Dass die Menschen mit Behinderungen ein Anrecht auf technische und soziale Beihilfen haben, durch die die Folgen ihrer Behinderungen weitgehend eingedämmt werden können, und ein Anrecht darauf haben, dass die Politik und die Politiker sich für die Gleichbehandlung Behinderter einsetzen.

Als erste Gemeinde in der Region ist die Gemeinde Hüttlingen mit Beschluss des Gemeinderates vom 13.November 2004 der 1995 in Barcelona verfassten Erklärung „Die Stadt und die Behinderten“ beigetreten.

Zur Umsetzung der in der Erklärung „Die Stadt und die Behinderten“ erklärten Ziele hat der Gemeinderat Hüttlingen in der Sitzung des Gemeinderates vom 13. November 2003 ein Konzept „Barrierefreies Hüttlingen“ verabschiedet.

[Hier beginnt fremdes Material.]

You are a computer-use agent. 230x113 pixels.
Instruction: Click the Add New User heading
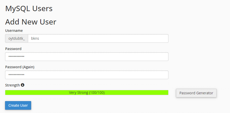[31, 22]
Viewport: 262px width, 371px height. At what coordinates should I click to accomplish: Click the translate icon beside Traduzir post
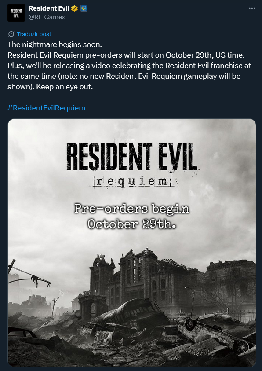[x=11, y=34]
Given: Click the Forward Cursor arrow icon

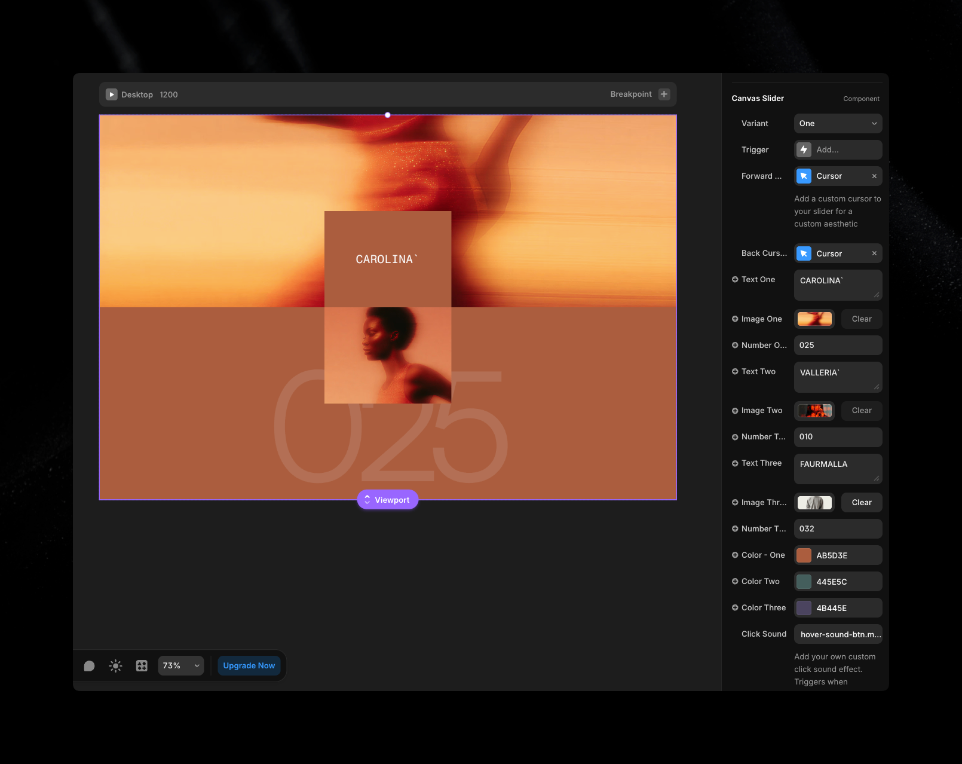Looking at the screenshot, I should (x=804, y=176).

Die offizielle Unterzeichnung der Beitrittserklärung durch Bürgermeister Günter Ensle fand nun am 05.03.2004 in Anwesenheit des Vorsitzenden des örtlichen VdK Ronald Weinschenk und des Behindertenbeauftragten der Gemeinde Hüttlingen Eberhard Schäffner statt.

Die Unterzeichnung sei mehr als nur ein Zeichen des guten Willens. Ganz konkrete Maßnahmen, vor allem baulicher Art stecke in der beschlossenen Konzeption „Barrierefreies Hüttlingen“. Nach einer Aufnahme des Ist-Zustandes soll eine entsprechende Prioritätenliste aufgestellt werden. 

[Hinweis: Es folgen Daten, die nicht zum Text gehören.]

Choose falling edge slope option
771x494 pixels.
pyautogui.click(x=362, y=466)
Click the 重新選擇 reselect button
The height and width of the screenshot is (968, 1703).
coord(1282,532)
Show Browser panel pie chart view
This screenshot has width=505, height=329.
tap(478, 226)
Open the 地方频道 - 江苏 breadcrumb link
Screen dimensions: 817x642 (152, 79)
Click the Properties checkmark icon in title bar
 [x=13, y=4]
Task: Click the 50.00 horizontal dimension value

„Die Menschen werden immer älter, eine barrierefreie Gemeinde kommt so auch der heute noch jungen Generation zugute,“ erklärte der Bürgermeister. 

Als Behindertenbeauftragter hat sich Eberhard Schäffner verpflichtet eng mit den Behinderten- und Sozialverbänden zusammen zu arbeiten. Vor allem Information sei wichtig. Er verwies auf bereits geschaffene behindertengerechte Maßnahmen, wie Rollstuhlrampe an der Bücherei oder behindertengerechte WC´s im Rathaus, der Limeshalle und TSV-Halle. 

Der Vorsitzende des Ortsverbandes des VdK Ronald Weinschenk zeigte sich „froh und glücklich“, dass die Gemeinde in dieser wichtigen Angelegenheit „mitzieht“. In anderen Gemeinden, so Weinschenk, sei ein solches Engagement nicht selbstverständlich. Angesichts von 6,7 Millionen Behinderten allein in Deutschland (davon 650 000 Rollstuhlfahrer) mahnte er für ganz Europa eine neue Mobilitäts-Kultur an. Dahin sei man in Hüttlingen auf einem guten Weg. 

Jugendbeauftragte

Im Zusammenhang mit der Einrichtung eines provisorischen Jugendtreffs in der ehemaligen Gaststätte Waldhorn und auch im Hinblick auf die Betreuung der Jugendlichen in unserer Gemeinde durch den Gemeinderat hat der Gemeinderat beschlossen, Jugendbeauftragte des Gemeinderates zu bestellen.

Die Jugendbeauftragte haben die Aufgabe zwischen Jugendlichen und Gemeindeverwaltung zu vermitteln bei allen Angelegenheiten, die die Gemeinde (Gemeinderat, Bürgermeister, Verwaltung, Vereine........) betreffen.

Aber auch als Ansprechpartner für persönliche Anliegen und Probleme der Jugendlichen in unserer Gemeinde stehen sie zur Verfügung.
Außerdem sind die Jugendbeauftragten auch mit organisatorischen Regelungen beim provisorischen Jugendtreff befasst.